◆ EXTRAIT DU TEXTE ◆

Microsoft confronté àune agitation croissante à cause de son rôle dans la guerre d’Israël à Gaza : « Proche du point de bascule »

La crise se répand dans l’entreprise à cause de l’utilisation étendue par Israël de son IA et de ses services d’informatique dématérialisée dans la guerre à Gaza

La crise se répand dans l’entreprise à cause de l’utilisation étendue par Israël de son IA et de ses services d’informatique dématérialisée dans la guerre à Gaza

Pour la deuxième fois pendant le mois dernier, des employés de Microsoft ont interrompu des hauts responsables parlant à un événement qui célébrait le 50e anniversaire de la compagnie, le 4 avril, pour protester contre le rôle de l’entreprise dans le siège en cours d’Israël à Gaza.

Le responsable IA Mustafa Suleyman a été interrompu par deux employées, Ibtihal Aboussad et Vaniya Agrawal. Toutes les deux ont été renvoyées quelques jours plus tard. Le président de Microsoft, Brad Smith et l’ancien PDG Steve Ballmer se sont aussi fait huer dans le Grand Hall de Seattle le 20 mars par un ancien employé et un autre actuellement en poste.

L’événement de mars a été précédé par un rassemblement à l’extérieur qui incluait aussi des employés passés et actuels du géant de la tech. Les manifestants ont projeté sur le mur du Hall un affichage disant « Microsoft alimente un génocide » — une référence à l’utilisation étendue par Israël de l’IA de l’entreprise et de ses services d’informatique dématérialisée depuis le 7 octobre 2023, étant donné que « la demande insatiable des Forces de défense israéliennes pour les bombes s’assortit du besoin d’un accès plus grand à des services informatiques dématérialisés », a rapporté le Guardian.

Ce rassemblement et cette interruption étaient les dernières manifestations d’un nombre croissant d’entre elles, au cours desquelles des employés du siège de Microsoft à Redmond, dans l’État de Washington, ont pressé la compagnie de couper ses liens avec Israël, le mécontentement sur la question bouillant depuis plus d’un an sur les panneaux d’affichage, dans les emails et au cours d’échanges téléphoniques avec les membres de ce que l’entreprise appelle l’équipe des « conflits au travail ».

Prises dans leur ensemble, les manifestations suggèrent que d’autres suivront, et que des employés décideront de quitter complètement l’entreprise, selon ce que disent des employés actuels et passés qui ont parlé au Guardian. Microsoft n’a pas répondu aux demandes de commentaires.

◆ TÂCHES À RÉALISER ◆
**a.** Citez l'article sur Microsoft et Gaza en commençant à « L’événement de mars » et en terminant à « rapporté le Guardian. ».
**b.** Répondez aux questions suivantes d'après l'article sur Microsoft et Gaza :
(i) À quelle date a eu lieu l'événement célébrant le 50e anniversaire de la compagnie ?
(ii) Quelles employées ont interrompu le responsable IA Mustafa Suleyman ?
(iii) Dans quelle ville se trouve le siège de Microsoft ?
**c.** Poursuivez l'article sur les protestations d'employés de Microsoft contre le rôle de l'entreprise à Gaza, à la suite de sa dernière phrase.

◆ DONNÉES FOURNIES ◆

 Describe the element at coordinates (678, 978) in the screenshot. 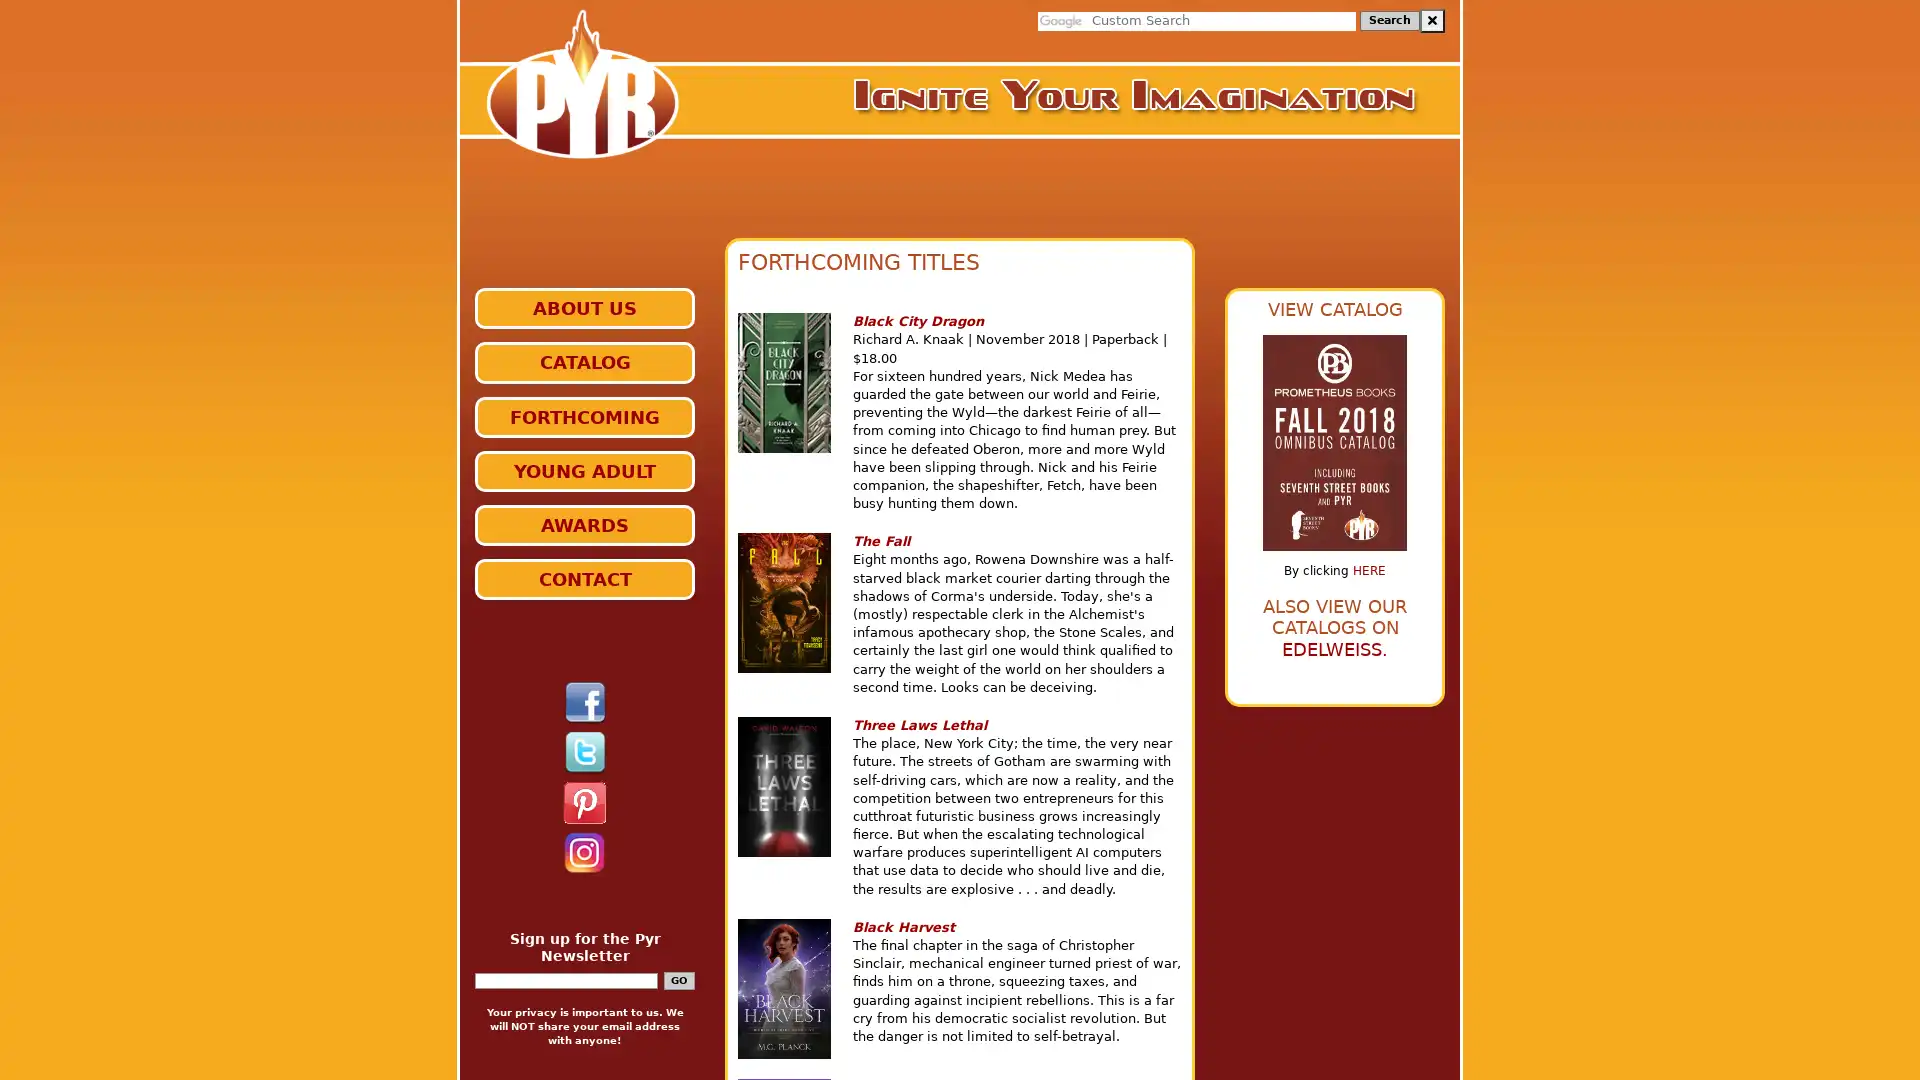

◆ RÉPONSES AUX TÂCHES ◆
**a.**
L’événement de mars a été précédé par un rassemblement à l’extérieur qui incluait aussi des employés passés et actuels du géant de la tech. Les manifestants ont projeté sur le mur du Hall un affichage disant « Microsoft alimente un génocide » — une référence à l’utilisation étendue par Israël de l’IA de l’entreprise et de ses services d’informatique dématérialisée depuis le 7 octobre 2023, étant donné que « la demande insatiable des Forces de défense israéliennes pour les bombes s’assortit du besoin d’un accès plus grand à des services informatiques dématérialisés », a rapporté le Guardian.

**b.**
(i) Le 4 avril.
(ii) Ibtihal Aboussad et Vaniya Agrawal.
(iii) À Redmond, dans l'État de Washington.

**c.**
Cette série d’événements fait écho à ceux d’autres compagnies de tech, dont Google, où les employés ont aussi protesté contre les liens de la compagnie avec Israël et ont été renvoyés. En février, Google a changé les directives de son IA, et en a enlevé ses engagements à ne pas utiliser l’intelligence artificielle pour la surveillance ou pour l’armement.

Agitation croissante à Redmond

Hossam Nasr, un ancien ingénieur logiciel chez Microsoft, a décrit la situation dans l’entreprise comme « très proche d’un point de bascule ». Il a indiqué des événements récents — une manifestation le 24 février lors de la première réunion en présentiel de la compagnie depuis le début de la pandémie et une veillée à l’heure du déjeuner le 24 octobre en hommage aux dizaines de milliers de Palestiniens qu’Israël a tués dans les dix-huit derniers mois —, comme exemples du mécontentement croissant.

La manifestation de février a été éphémère : lorsque le PDG de Microsoft, Satya Nadella, a commencé à parler de nouveaux produits, cinq employés sur une plate-forme surélevée ont exposé leurs tee-shirts, qui portaient des lettres formant les mots : «  Est-ce que notre code tue des enfants, Satya ? » Quelques minutes plus tard, plusieurs hommes les ont discrètement évacués de la pièce. Quant au rassemblement d’octobre, Nasr et Abdo Mohamed, chercheur spécialiste des données, ont aidé à organiser l’événement ; tous deux ont été renvoyés peu après.

Les renvois, avec une vague d’articles récents et approfondis sur le rôle de Microsoft dans le siège d’Israël sur Gaza, ont aidé à galvaniser les employés de l’entreprise qui sont préoccupés par le problème, selon Nasr, l’ancienne employée Aboussad, et deux employés actuels qui ont demandé à rester anonymes par peur de représailles.

Aboussad a dit au Guardian qu’elle avait éprouvé des sentiments de plus en plus conflictuels ces derniers mois en tant qu’ingénieur logiciel travaillant en intelligence artificielle. Après plusieurs années dans l’entreprise, a-t-elle dit, des reportages récents « m’ont montré de plus en plus les liens profonds de Microsoft avec le gouvernement israélien ». Un rapport de l’Associated Press (AP) sur l’utilisation à Gaza de l’IA élaborée aux États-Unis, y compris celle de Microsoft, a été « le dernier coup, parce qu’il montrait que l’IA était utilisée pour cibler et assassiner des Palestiniens … J’ai commencé à penser, il n’y a aucun moyen de pouvoir rester à Microsoft en gardant les mains propres », a dit Aboussad.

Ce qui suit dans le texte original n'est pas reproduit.